» **TUJUAN**
A. Ulangi persis bagian artikel tentang konsensus ASEAN untuk Myanmar, mulai dari "Pemerintah Persatuan Nasional" sampai dengan "Myanmar yang sah.".
B. Berapa baris dalam daftar yang memuat kata "icon"? Jawab hanya dengan angkanya.

» **KUTIPAN DOKUMEN**
=====
Dua Kubu di Myanmar Tetapkan Syarat untuk Laksanakan Konsensus ASEAN
Adanya syarat yang ditetapkan kedua belah pihak yang bertikai di Myanmar menunjukkan tidak ada jaminan bahwa lima poin konsensus ASEAN tersebut akan dijalankan dua kubu itu tanpa tindak lanjut ASEAN.
Oleh
LUKI AULIA DAN MH SAMSUL HADI
·3 menit baca
NAYPYIDAW, RABU — Implementasi lima poin konsensus para pemimpin ASEAN untuk menyelesaikan krisis Myanmar dihadapkan pada tantangan tidak mudah. Pihak junta militer ataupun pemerintahan koalisi sipil prodemokrasi di Myanmar menetapkan syarat untuk melaksanakan konsensus itu.
Pemerintah Persatuan Nasional (NUG) bentukan para anggota parlemen yang digulingkan dalam kudeta militer, Rabu (28/4/2021), menyatakan, mereka hanya mau mengikuti dialog konstruktif jika junta militer membebaskan semua tahanan politik. NUG mengatakan, ASEAN seharusnya berbicara dengan mereka sebagai perwakilan rakyat Myanmar yang sah.
=====
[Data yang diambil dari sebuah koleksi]
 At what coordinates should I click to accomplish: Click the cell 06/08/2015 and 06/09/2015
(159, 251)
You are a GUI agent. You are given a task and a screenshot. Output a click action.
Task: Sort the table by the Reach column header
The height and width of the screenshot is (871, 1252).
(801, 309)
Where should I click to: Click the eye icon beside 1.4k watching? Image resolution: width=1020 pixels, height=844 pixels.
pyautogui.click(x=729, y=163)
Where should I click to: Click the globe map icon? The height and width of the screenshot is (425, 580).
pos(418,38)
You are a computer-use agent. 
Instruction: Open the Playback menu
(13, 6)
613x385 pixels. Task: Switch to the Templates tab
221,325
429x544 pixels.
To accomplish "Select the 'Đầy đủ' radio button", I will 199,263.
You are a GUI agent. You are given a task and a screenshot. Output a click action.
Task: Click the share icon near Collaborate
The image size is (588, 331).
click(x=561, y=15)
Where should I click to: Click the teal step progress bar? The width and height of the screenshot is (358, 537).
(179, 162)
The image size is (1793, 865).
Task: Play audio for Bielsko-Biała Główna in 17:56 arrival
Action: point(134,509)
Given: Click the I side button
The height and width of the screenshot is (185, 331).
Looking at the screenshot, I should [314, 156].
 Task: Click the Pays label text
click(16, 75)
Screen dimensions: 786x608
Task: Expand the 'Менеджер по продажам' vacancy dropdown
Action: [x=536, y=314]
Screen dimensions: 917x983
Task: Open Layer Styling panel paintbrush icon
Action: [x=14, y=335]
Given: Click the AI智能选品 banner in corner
=====
» **JAWABAN TUGAS**
A.
Pemerintah Persatuan Nasional (NUG) bentukan para anggota parlemen yang digulingkan dalam kudeta militer, Rabu (28/4/2021), menyatakan, mereka hanya mau mengikuti dialog konstruktif jika junta militer membebaskan semua tahanan politik. NUG mengatakan, ASEAN seharusnya berbicara dengan mereka sebagai perwakilan rakyat Myanmar yang sah.

B. 4